Le plan actuel consiste à créer un « centre d'excellence pour les essais et l'expérimentation dans les domaines des systèmes aériens sans équipage, des contre-systèmes d'observation aérienne, des essaims de systèmes d'aéronefs sans équipage et des tests de guerre électronique », a-t-il précisé.
L’objectif est de préparer l'armée de Sa Majesté à l'évolution des tactiques de combat, dont la technologie des drones, compte tenu des nouvelles tendances observées dans la guerre entre la Russie et l'Ukraine.

La base de Suffield accueille par ailleurs des formations sur les agents biologiques et chimiques ainsi que des formations pour les hélicoptères des forces armées américaines. (Photo d'archives)
Photo : Radio-Canada / Radja Mahamba
Un laboratoire de drones de combat
Située à 260 kilomètres à l'est de Calgary, sur une superficie de près de 2700 kilomètres carrés, la base militaire de Suffield est le plus grand centre d’entraînement du Canada.
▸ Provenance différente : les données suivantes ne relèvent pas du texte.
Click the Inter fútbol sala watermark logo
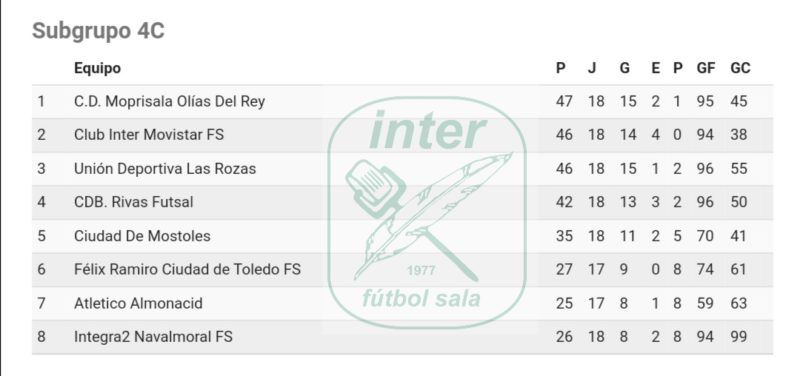 point(427,213)
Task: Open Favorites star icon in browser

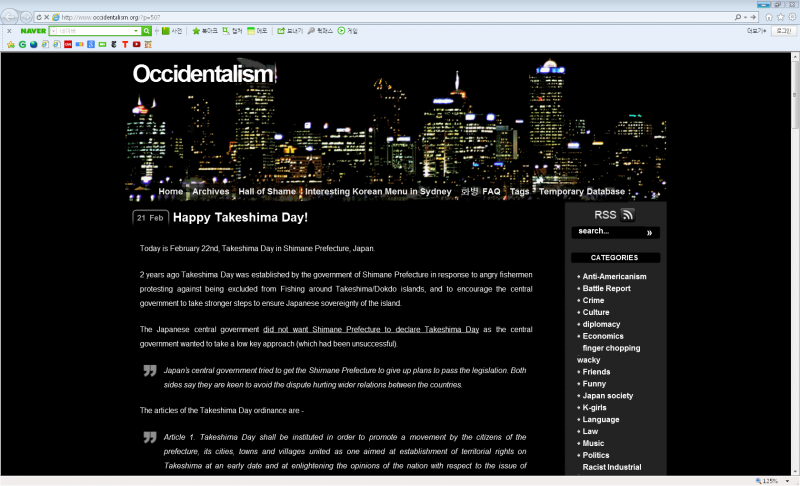Action: tap(779, 17)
Elle fait plus de deux fois la taille de New York.
Cela en fait un lieu idéal pour tout type d’entraînements militaires et notamment pour des exercices de vol de drones.
En juin 2024, le ministère de la Défense nationale du Canada avait ouvert la base à des entreprises pour qu’elles testent leur technologie de détection et d’élimination des drones.
Le Ministère prévoit d’organiser un autre concours de ce genre pour les concepteurs de ces engins, durant l’automne prochain.

La base de Suffield a accueilli en 2024 des entreprises pour qu'elles testent leur technologie de détection et d’élimination des drones. (Photo d'archives)
Photo : DRDC/DND
Pour sa part, le gouvernement albertain considère que Suffield pourrait constituer un point d'ancrage dans ses projets visant à attirer les investissements dans l'aérospatiale et la défense en Alberta.
C’est ce qu’a indiqué Justin Wright, député provincial de Cypress-Medicine Hat, expliquant qu’il y a beaucoup à faire dans le domaine des drones, qui donne plus de poids au secteur de la défense.
Spencer Fraser, un concepteur de drones de la région, a créé la Canadian Target Alliance, afin de promouvoir les engins produits au Canada.
Intervenant en 2025 à l’émission The National, sur CBC, il avait affiché ses ambitions : maintenir au Canada les centaines de millions de dollars que le gouvernement fédéral dépense chaque année en achetant des drones militaires aux États-Unis et en Europe.
Et cela semble tomber à pic, car Ottawa a récemment lancé une nouvelle stratégie d'approvisionnement en matière de défense, qui vise notamment à renforcer les chaînes d'approvisionnement nationales et les entreprises canadiennes.
Spencer Fraser estime que cette initiative pourrait jeter les bases d'un pôle du secteur de la défense dans le sud de l'Alberta.

La base militaire de Suffield est située à 260 kilomètres à l'est de Calgary. (Photo d'archives)
Photo : La Presse canadienne / Jeff McIntosh
La région esquisse un sourire
Depuis le début des années 1970, l’armée britannique envoie des milliers de soldats à la base de Suffield, qu’elle exploite conjointement avec les Forces canadiennes, dans le cadre d'une série d'accords.
En 2020, en raison de la pandémie de COVID-19, elle y a interrompu les entraînements de ses soldats, puis les a annulés, avant de les déplacer finalement vers l'Europe de l'Est.
En 2023, le ministère de la Défense britannique avait annoncé l'arrêt des entraînements de ses forces armées à Suffield pour une durée d’au moins deux ans.
Cette annonce avait eu l’effet d’une douche froide pour les bars et les hôtels de la région de Medicine Hat, qui accueillaient les soldats en permission durant les fins de semaine.
Le choc a été d’autant plus dur à accepter que la région connaît une croissance économique et démographique lente depuis l'effondrement du secteur du gaz naturel, il y a 15 ans.
Selena McLean-Moore, directrice du bureau de développement économique de Medicine Hat, espère que le retour des soldats britanniques permettra de redynamiser l’économie locale.